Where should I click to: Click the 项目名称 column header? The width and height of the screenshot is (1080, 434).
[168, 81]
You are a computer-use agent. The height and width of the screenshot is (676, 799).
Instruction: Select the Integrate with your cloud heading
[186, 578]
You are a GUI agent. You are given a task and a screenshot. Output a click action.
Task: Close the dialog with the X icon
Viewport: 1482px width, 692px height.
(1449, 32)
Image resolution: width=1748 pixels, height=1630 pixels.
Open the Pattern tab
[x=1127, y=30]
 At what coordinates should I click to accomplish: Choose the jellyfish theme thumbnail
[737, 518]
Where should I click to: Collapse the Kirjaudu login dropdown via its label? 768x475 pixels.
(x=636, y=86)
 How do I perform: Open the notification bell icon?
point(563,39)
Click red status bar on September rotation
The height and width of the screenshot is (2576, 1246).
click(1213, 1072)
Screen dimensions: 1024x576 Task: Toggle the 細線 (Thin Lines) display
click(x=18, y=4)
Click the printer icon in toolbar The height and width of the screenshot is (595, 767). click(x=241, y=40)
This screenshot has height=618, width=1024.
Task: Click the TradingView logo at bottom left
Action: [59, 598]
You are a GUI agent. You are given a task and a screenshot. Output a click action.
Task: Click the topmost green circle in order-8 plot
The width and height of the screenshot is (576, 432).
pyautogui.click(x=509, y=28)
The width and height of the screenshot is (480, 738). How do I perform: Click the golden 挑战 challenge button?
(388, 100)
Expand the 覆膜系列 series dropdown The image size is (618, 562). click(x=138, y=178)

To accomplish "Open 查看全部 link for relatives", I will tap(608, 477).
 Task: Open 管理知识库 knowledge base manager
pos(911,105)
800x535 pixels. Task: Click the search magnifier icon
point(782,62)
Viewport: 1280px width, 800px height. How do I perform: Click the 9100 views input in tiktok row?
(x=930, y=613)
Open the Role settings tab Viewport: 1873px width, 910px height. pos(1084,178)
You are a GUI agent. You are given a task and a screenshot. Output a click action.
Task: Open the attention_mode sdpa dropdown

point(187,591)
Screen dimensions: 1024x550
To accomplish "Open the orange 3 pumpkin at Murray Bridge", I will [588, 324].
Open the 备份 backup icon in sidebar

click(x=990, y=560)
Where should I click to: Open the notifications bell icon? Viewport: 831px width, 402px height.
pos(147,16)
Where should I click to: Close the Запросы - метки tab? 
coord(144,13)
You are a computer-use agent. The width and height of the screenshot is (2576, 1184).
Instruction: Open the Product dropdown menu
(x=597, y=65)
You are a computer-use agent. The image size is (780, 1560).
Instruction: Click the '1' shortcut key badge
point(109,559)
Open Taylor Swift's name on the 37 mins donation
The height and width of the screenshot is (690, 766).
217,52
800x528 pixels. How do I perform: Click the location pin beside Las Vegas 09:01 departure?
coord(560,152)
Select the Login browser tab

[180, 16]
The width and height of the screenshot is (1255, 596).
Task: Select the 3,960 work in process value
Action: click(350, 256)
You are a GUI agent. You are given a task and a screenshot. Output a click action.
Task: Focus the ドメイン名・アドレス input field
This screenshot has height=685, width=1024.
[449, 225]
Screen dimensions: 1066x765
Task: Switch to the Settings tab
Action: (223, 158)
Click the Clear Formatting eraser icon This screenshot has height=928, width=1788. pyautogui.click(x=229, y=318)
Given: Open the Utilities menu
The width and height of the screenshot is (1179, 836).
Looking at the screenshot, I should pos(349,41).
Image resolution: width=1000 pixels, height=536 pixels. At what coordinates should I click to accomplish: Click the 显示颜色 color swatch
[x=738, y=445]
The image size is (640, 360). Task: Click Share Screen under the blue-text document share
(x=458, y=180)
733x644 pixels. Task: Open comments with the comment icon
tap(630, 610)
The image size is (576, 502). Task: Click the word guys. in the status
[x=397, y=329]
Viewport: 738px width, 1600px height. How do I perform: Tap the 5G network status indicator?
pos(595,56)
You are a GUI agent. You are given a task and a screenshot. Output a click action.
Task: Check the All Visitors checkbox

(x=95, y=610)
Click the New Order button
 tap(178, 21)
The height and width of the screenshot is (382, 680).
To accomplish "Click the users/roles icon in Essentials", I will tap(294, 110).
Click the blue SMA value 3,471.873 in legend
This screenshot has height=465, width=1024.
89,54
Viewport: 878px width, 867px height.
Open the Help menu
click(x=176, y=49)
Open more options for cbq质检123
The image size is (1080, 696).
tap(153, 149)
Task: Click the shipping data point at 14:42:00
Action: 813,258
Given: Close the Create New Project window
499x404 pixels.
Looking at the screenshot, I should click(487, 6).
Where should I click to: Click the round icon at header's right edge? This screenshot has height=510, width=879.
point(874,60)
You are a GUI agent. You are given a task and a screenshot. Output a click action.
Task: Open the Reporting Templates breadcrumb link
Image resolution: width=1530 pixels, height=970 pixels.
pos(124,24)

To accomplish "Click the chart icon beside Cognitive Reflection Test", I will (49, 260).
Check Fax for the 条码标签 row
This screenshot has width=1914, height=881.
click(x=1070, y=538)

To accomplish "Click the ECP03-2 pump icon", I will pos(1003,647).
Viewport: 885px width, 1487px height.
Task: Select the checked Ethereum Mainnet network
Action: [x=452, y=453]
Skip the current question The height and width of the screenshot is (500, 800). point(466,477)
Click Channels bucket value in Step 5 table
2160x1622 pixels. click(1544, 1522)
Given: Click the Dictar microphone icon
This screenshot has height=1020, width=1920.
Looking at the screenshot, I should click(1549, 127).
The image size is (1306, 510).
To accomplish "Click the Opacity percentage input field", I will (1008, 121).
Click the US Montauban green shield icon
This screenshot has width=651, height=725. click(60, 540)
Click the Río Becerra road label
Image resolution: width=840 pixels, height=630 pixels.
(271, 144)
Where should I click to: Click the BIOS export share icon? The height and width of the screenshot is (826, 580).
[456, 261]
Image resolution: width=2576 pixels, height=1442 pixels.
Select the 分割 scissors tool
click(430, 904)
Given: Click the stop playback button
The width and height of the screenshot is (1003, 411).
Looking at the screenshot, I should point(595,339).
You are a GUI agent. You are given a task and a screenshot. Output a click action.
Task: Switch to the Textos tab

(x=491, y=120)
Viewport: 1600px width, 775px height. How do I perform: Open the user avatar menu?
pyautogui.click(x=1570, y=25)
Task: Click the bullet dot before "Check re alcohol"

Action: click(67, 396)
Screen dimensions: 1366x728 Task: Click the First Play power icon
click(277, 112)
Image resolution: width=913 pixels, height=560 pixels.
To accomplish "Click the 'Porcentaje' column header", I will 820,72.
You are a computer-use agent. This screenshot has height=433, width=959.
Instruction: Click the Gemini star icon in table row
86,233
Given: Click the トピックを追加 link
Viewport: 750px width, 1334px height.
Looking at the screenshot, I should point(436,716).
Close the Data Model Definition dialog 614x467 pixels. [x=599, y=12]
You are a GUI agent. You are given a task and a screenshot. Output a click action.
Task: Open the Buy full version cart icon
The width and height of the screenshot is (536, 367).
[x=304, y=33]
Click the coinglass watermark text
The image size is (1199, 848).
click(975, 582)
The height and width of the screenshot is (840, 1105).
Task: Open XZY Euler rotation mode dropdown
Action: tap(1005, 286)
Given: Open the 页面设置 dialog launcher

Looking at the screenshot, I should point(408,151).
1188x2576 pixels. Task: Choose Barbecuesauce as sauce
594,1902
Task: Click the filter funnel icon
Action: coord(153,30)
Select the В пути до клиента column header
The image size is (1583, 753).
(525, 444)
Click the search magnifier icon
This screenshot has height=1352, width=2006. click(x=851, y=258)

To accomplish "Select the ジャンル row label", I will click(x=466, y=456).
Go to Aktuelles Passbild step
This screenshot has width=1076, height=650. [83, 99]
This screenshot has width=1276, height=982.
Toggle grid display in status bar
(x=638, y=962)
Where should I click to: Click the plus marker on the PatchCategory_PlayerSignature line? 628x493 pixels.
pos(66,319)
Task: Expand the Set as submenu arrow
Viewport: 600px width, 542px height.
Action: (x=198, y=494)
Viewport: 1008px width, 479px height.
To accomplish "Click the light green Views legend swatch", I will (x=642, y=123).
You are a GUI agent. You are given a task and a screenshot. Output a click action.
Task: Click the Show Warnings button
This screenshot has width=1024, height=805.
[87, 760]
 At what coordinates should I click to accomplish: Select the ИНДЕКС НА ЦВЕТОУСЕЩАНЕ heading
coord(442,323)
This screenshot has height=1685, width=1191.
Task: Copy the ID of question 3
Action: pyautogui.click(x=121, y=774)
::::::::::
TASK DETAILS -> In the listing, find every line containing the word "link" and list it.

YOUR SOLUTION ->
To accomplish "Open 查看全部 link for relatives", I will tap(608, 477).
Task: Open the Reporting Templates breadcrumb link
Given: Click the トピックを追加 link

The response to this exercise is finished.